Required task:
Reproduce word for word the stretch of the post about The Artist's Way from "Too much, too" through "this is paced.".

Where I talk about the artist classic self-help book The Artist’s Way and share a great video by a fellow artist.

The Artist’s Way needs some updates
The Artist’s Way came out during my first year of college. I guess that’s why it feels like it’s been around my whole life. Maybe that also contributes to me attempting to work through it about every five to ten years because it feels like something I should do to have a meaningful art practice. I attempted it last year and got so bogged down in the morning pages that I never even made it to anything else. So running across this video by Mel Mitchell-Jackson was a revelation.
why we never finish the artists way
Those very pesky morning pages
As I said at the beginning I couldn’t get past the morning pages in this book on my most recent attempt and Mel had the same problem. They spent an hour and a half every day getting through the morning writing and my experience was similar. I’d start and stop and be working on it for half the day. Meanwhile, I was so busy trying to get the morning pages done, I never got to the actual work of building the creative habit.
I 100% agree with Mel when they say the writing is about building a habit of getting in touch with ourselves daily. For me that looks like spending about 30 minutes in the morning writing down my daily task list and a bit of meditation time to check in with myself physically and emotionally, then setting some intentions for my day. Some days, I get a lot of studio time. Some days, I don’t. But regardless, I set some intentions for how I want to live my best creative life given what I’m working with on any given day.
When I started in 2013 with my Make Something Every Day project, I set a goal of spending 20 minutes a day making something. That is the very creative habit these morning pages are trying to foster. Putting us in the position to be ready and able to make our art. The morning pages are A way to achieve that but they don’t have to be THE way.
Listen, I am a prolific journaler. I belong to a dedicated journaling community and I still say the morning pages suck. And since I spend so much time doing the very thing The Artist’s Way recommends it feels deeply weird to say morning pages suck. But here I am, containing multitudes I guess.
Too much, too many, too fast
The book is twelve lessons and they are supposed to be completed in twelve weeks which is too much material in a very compressed amount of time. Then each week has too many items to complete besides the morning pages and the artist’s date. And finally, moving through them in twelve weeks is probably too fast to build good habits. Mel is once again VERY right about how this is paced.
On one of my previous attempts to work my way through the book, I struggled under the weight of how many things there were to do in any given week. I immediately gave myself permission to pick and choose what I thought would work for me. I went for the things that I thought would be easy for me to accomplish with the thought of going back through at a later date to try the harder things once I had a few good habits in place.
Mel suggests breaking it up seasonally in three week chunks to dig in to the material. Then I saw someone commenting on Mel’s video suggesting a lesson a month instead of a lesson a week. And the way my whole entire being exhaled at how much ease that immediately let into the process.
Community
You’ve likely been around me enough to know at this point that I never stop banging the drum of finding your people. I have a few groups I enjoy community with and Mel’s is the newest one of them. I recently joined their Discord channel and it’s a delight of creative folks chatting and making and hanging out. Mel is spinning up an alternative to The Artist’s Way called The Hiker’s Way. (If you subscribe to Mel’s newsletter you can get Lesson 0 of The Hiker’s Way for free!!)

Collected material:
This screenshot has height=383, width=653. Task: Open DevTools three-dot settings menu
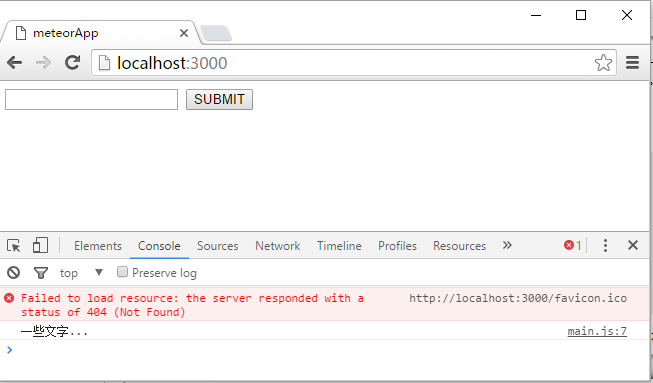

Expected output:
Too much, too many, too fast
The book is twelve lessons and they are supposed to be completed in twelve weeks which is too much material in a very compressed amount of time. Then each week has too many items to complete besides the morning pages and the artist’s date. And finally, moving through them in twelve weeks is probably too fast to build good habits. Mel is once again VERY right about how this is paced.